What the task requires
Quote the lines from the very first one up to and including the line that contains "tap(43, 157)", and leave the pictures out of your answer.

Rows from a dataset

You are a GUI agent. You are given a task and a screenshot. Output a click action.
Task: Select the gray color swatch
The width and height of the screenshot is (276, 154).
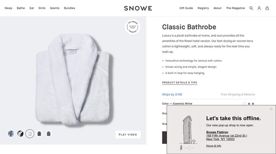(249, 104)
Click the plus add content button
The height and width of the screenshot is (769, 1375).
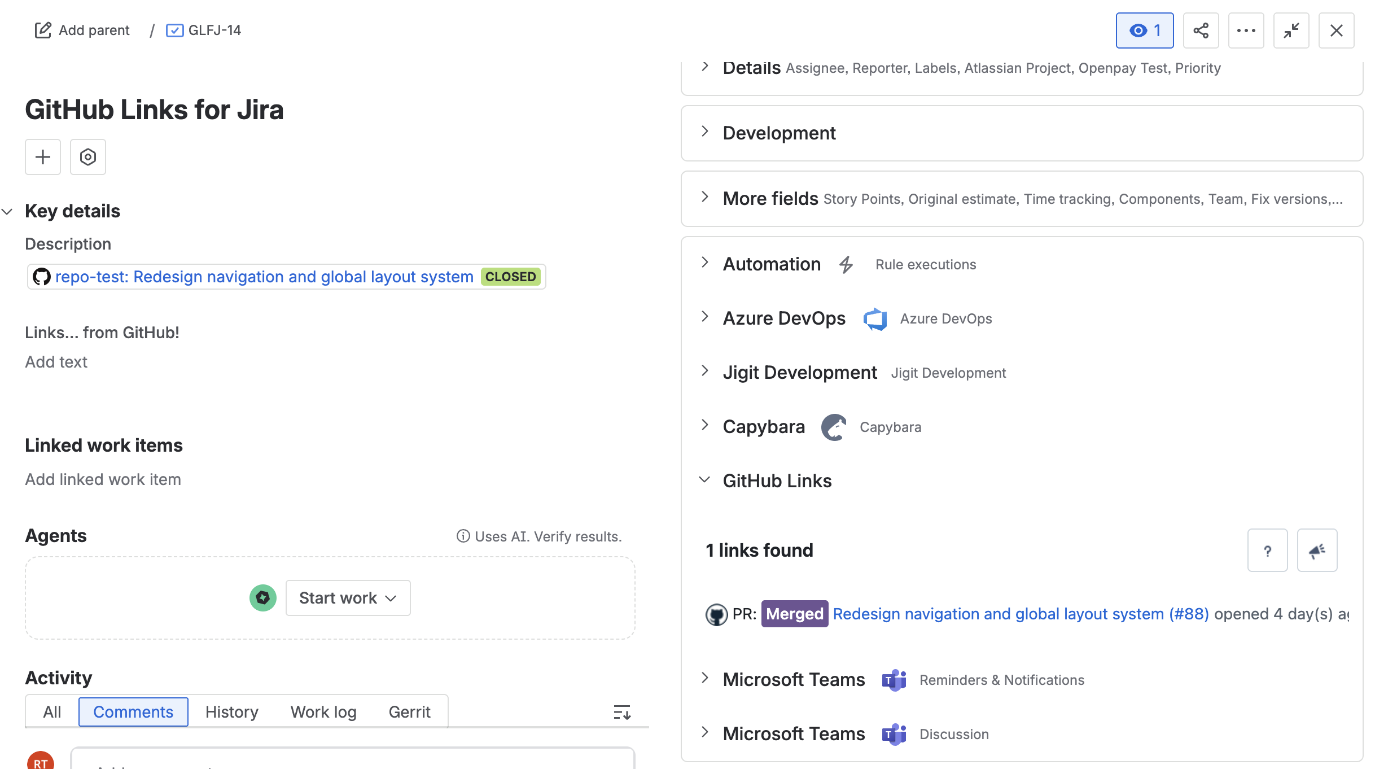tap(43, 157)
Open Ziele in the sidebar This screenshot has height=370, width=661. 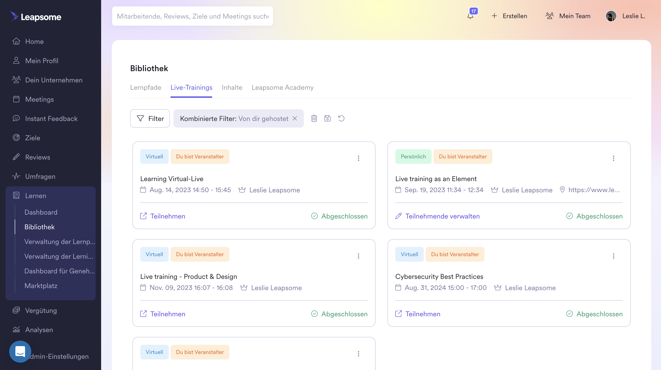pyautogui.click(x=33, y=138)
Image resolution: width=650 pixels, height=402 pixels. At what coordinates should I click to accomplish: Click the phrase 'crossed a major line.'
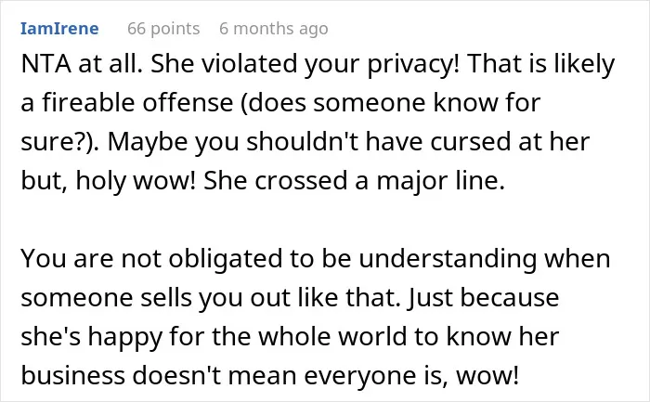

Solution below
You are a GUI agent. You are given a task and a screenshot. Output a click action.
Task: Select the gray color swatch
The width and height of the screenshot is (276, 154).
(249, 104)
Click the plus add content button
The height and width of the screenshot is (769, 1375).
tap(43, 157)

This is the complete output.